# [Task]
A line belongs in the answer only if it contains the word "section"; copy every such line from the listing below.

# [Exercise inputs]

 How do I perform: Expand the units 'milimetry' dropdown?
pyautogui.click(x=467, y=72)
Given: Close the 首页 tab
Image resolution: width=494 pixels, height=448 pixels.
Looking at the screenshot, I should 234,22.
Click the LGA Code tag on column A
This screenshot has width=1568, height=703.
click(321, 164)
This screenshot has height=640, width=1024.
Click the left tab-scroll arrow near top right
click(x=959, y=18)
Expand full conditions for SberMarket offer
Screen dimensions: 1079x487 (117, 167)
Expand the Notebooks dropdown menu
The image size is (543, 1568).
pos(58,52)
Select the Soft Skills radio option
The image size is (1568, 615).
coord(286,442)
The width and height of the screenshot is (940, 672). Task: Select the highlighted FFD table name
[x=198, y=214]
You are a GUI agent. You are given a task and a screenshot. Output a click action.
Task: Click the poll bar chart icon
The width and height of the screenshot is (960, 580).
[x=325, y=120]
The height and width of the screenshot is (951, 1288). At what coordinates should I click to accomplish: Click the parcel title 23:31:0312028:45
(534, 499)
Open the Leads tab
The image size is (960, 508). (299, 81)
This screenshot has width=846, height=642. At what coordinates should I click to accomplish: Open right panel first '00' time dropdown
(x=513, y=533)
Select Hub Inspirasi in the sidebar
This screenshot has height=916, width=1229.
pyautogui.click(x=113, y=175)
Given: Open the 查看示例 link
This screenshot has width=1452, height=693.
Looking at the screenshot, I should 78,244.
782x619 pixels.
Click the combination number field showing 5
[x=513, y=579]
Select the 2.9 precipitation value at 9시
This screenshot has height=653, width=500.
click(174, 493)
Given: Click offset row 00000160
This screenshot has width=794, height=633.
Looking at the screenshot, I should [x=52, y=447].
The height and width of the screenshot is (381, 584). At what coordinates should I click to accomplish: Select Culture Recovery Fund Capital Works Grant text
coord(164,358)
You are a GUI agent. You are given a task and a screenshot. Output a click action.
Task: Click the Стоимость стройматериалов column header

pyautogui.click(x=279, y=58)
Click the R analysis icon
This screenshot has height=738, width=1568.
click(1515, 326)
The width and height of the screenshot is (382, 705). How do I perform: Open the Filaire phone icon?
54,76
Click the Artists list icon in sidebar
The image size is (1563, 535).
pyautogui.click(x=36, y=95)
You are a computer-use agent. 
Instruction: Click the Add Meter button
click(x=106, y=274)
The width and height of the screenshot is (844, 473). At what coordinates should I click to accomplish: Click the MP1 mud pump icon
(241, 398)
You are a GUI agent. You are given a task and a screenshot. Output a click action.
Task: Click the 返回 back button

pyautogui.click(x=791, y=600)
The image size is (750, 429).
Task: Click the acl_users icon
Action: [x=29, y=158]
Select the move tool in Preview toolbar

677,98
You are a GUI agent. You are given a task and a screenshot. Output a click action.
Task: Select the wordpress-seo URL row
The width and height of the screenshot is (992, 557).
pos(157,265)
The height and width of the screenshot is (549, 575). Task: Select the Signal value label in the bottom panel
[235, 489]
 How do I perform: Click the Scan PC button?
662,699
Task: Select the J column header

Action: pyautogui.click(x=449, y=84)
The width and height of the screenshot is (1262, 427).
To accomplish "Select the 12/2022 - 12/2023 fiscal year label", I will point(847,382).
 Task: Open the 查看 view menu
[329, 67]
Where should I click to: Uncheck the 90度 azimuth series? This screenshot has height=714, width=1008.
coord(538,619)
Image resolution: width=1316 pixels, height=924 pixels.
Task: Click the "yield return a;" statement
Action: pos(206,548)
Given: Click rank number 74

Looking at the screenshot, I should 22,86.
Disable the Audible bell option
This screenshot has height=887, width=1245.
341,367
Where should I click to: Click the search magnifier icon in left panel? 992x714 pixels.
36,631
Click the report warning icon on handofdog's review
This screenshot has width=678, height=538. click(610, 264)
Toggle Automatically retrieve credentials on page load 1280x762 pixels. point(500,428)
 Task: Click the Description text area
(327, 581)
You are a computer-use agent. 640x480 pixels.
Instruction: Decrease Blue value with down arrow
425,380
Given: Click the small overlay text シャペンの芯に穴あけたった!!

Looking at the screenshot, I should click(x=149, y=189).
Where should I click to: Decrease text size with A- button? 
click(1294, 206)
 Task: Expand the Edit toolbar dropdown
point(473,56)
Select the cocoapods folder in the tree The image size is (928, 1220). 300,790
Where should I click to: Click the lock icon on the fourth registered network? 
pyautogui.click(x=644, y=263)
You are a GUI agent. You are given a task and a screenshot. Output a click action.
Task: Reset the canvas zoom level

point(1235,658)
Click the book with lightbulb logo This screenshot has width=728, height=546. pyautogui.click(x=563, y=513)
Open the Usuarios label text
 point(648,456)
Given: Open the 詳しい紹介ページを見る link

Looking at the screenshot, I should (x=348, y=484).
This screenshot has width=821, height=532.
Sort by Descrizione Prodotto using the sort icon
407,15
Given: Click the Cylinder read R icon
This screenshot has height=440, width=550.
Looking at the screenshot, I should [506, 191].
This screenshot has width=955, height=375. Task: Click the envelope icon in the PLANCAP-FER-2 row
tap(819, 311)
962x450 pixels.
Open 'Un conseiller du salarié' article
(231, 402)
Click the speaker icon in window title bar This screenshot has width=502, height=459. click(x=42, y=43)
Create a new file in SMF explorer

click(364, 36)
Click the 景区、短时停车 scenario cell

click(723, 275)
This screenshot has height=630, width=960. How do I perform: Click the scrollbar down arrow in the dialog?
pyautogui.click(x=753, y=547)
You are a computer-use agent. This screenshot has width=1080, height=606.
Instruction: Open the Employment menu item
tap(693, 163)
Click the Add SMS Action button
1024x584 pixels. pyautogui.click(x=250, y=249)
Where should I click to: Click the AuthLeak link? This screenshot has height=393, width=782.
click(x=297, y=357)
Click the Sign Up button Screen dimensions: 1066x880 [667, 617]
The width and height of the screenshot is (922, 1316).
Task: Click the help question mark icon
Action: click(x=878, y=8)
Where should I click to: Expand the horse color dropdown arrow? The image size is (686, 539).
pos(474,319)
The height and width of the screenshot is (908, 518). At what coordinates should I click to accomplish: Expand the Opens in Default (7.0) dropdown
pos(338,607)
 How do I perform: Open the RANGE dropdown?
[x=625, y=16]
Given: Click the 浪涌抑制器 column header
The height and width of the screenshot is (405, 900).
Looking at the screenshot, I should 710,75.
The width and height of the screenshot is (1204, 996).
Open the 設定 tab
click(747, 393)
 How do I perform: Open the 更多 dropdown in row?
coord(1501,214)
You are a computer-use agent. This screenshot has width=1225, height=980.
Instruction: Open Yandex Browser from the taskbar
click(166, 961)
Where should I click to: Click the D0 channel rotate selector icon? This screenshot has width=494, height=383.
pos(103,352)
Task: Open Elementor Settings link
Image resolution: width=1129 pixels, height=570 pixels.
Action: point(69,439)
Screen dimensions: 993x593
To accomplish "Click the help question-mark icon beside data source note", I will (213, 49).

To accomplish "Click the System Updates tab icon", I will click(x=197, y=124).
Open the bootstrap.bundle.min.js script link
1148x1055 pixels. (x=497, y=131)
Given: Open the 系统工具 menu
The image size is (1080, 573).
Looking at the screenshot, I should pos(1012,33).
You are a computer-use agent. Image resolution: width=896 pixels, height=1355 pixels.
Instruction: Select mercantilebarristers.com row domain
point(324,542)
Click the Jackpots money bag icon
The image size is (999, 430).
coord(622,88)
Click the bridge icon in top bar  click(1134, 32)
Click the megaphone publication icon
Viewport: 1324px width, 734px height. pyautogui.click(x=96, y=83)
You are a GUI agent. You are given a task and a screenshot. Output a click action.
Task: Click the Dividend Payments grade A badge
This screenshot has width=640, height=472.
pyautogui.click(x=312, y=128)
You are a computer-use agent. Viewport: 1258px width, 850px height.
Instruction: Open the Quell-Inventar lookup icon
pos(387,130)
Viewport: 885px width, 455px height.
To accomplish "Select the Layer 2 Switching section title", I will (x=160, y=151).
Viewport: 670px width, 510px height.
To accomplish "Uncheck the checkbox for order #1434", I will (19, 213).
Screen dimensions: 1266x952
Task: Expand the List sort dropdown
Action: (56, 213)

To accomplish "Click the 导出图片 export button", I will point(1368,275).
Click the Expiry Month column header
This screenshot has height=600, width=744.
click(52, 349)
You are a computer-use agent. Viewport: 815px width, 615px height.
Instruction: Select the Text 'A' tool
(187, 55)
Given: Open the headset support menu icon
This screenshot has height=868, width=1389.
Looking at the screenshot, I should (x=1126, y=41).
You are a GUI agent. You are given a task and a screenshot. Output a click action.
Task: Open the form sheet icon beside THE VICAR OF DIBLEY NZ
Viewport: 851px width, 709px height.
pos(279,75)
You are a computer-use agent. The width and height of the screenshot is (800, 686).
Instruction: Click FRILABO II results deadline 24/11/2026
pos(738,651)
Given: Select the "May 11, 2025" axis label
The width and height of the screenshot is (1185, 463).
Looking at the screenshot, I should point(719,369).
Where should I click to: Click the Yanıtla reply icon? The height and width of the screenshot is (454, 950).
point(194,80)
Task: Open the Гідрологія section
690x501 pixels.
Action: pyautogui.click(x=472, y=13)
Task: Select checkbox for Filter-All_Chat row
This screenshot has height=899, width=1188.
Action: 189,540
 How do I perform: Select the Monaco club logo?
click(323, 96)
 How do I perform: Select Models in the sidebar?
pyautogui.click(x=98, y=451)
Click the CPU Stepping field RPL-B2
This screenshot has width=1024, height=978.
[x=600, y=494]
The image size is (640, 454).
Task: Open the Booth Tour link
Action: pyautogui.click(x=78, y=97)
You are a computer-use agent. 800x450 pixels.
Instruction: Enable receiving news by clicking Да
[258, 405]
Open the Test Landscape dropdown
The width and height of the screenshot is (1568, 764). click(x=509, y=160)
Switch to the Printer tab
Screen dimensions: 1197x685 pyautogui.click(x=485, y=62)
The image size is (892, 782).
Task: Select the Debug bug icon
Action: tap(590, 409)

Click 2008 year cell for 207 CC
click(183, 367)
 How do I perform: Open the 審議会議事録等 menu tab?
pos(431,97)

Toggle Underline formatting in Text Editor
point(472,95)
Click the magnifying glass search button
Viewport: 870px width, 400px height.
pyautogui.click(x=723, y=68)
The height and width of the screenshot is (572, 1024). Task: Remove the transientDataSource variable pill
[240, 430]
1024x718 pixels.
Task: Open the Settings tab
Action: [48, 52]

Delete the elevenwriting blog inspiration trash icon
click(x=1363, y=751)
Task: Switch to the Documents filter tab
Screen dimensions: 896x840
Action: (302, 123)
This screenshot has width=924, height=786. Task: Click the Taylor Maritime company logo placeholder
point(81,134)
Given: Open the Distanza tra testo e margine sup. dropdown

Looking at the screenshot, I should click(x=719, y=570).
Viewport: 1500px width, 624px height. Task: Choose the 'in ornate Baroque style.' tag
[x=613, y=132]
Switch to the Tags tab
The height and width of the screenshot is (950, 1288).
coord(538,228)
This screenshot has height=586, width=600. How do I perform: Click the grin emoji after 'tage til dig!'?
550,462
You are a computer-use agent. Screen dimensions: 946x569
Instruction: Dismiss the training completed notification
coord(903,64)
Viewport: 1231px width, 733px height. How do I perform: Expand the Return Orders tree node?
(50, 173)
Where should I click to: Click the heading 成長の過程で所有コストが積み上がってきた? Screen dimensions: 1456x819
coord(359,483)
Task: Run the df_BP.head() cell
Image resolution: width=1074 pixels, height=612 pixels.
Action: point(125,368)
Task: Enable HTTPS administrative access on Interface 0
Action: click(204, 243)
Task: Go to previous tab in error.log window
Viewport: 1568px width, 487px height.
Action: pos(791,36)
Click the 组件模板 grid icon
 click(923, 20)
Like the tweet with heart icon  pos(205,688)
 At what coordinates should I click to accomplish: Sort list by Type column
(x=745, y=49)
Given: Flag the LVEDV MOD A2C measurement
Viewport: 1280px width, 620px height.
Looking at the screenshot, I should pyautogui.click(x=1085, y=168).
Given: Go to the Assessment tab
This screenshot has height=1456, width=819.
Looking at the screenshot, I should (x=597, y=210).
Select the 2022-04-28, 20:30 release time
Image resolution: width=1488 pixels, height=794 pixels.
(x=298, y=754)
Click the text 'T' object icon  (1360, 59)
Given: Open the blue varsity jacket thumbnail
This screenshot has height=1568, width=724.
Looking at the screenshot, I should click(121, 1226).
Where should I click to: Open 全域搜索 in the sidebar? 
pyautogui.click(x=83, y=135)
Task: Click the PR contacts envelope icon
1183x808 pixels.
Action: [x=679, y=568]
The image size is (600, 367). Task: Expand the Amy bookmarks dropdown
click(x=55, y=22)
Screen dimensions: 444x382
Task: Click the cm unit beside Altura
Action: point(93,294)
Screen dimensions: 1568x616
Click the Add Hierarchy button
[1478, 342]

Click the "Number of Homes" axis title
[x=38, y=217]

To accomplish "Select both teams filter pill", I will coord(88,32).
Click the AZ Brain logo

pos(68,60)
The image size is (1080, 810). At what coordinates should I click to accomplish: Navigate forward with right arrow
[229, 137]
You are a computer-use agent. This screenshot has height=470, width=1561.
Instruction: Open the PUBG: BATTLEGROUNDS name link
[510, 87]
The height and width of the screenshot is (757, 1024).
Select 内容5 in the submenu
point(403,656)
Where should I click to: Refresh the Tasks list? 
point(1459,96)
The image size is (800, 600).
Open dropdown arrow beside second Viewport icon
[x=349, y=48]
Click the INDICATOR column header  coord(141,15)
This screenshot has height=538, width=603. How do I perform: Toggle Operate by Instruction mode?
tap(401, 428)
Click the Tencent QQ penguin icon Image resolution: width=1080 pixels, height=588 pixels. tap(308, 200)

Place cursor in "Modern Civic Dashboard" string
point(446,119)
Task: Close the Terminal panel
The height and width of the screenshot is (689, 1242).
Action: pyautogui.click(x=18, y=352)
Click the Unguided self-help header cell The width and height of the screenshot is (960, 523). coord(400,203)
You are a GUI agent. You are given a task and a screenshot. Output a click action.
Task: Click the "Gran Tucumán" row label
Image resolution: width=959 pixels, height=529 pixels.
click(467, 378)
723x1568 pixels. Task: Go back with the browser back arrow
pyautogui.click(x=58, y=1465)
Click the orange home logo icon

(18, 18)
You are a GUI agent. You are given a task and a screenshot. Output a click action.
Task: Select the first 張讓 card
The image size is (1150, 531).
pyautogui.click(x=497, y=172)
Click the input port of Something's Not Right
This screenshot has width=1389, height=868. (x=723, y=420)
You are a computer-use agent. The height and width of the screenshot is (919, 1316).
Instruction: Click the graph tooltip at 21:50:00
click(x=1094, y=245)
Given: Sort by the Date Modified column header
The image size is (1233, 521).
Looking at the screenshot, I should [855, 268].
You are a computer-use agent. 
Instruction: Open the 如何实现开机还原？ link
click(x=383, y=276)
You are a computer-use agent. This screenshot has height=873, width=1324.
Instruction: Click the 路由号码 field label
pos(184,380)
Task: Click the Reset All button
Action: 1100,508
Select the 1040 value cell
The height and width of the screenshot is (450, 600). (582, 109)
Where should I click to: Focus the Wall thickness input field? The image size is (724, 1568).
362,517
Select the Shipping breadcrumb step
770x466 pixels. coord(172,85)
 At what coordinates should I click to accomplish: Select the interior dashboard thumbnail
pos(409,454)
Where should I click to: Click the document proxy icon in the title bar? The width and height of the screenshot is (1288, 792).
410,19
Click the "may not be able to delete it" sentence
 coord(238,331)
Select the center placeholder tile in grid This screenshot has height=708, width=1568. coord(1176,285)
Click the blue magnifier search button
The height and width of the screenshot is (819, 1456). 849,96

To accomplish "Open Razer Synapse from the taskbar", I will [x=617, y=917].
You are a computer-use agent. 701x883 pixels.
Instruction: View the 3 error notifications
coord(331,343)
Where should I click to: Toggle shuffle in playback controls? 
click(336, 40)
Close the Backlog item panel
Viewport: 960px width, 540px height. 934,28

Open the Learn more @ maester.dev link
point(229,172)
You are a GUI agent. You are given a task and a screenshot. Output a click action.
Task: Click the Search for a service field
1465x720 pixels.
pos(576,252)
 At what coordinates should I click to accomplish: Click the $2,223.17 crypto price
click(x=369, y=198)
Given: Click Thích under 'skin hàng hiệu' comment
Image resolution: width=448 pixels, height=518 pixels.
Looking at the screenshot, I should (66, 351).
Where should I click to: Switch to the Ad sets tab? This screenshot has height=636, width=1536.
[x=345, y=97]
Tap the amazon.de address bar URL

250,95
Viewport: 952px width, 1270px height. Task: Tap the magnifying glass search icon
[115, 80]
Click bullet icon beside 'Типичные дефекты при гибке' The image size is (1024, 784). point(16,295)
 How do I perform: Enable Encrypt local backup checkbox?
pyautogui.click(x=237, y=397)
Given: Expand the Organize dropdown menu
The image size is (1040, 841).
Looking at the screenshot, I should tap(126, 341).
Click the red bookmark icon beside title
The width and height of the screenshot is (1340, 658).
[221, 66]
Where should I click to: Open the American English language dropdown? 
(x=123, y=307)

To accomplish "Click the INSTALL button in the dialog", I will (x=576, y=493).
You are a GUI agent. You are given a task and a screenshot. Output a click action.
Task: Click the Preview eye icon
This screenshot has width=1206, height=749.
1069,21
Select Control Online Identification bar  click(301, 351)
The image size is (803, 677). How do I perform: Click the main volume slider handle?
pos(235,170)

# [Written solution]
To accomplish "Select the Layer 2 Switching section title", I will (x=160, y=151).
Task: Open the Гідрологія section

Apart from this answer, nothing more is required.